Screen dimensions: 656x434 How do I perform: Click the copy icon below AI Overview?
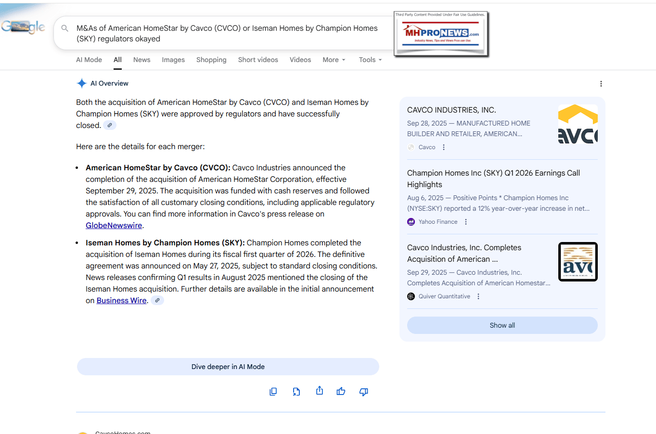point(273,392)
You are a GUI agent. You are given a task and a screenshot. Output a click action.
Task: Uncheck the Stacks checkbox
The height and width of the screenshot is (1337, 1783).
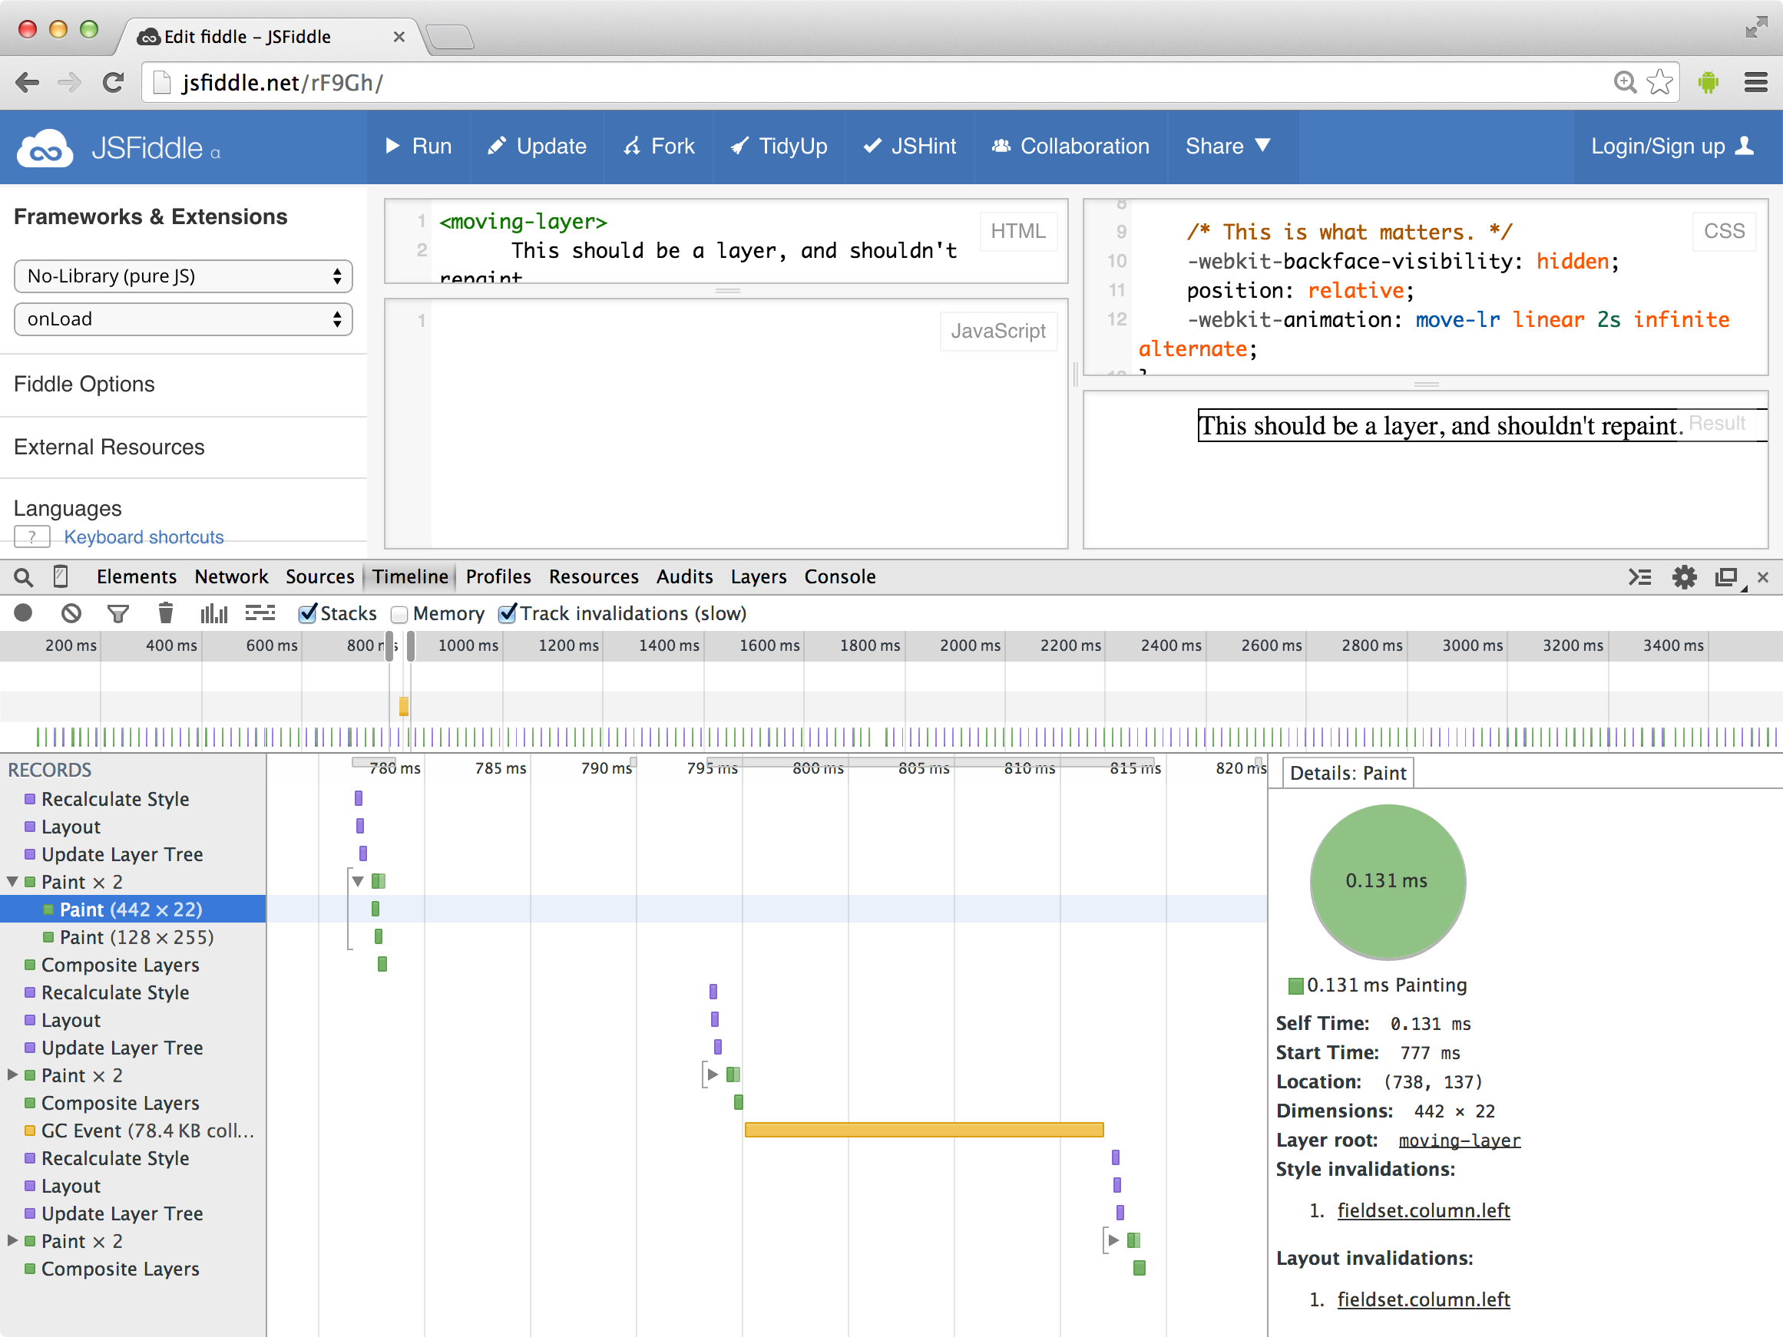point(307,614)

------------------------

PROBLEM TO SOLVE: Output every text line in the rows above as a JSON list of strings, one string per line, with blank lines omitted. Leave the pictures out.

OUTPUT BELOW:
[
  "Screen dimensions: 656x434 How do I perform: Click the copy icon below AI Overview?",
  "point(273,392)",
  "You are a GUI agent. You are given a task and a screenshot. Output a click action.",
  "Task: Uncheck the Stacks checkbox",
  "The height and width of the screenshot is (1337, 1783).",
  "point(307,614)"
]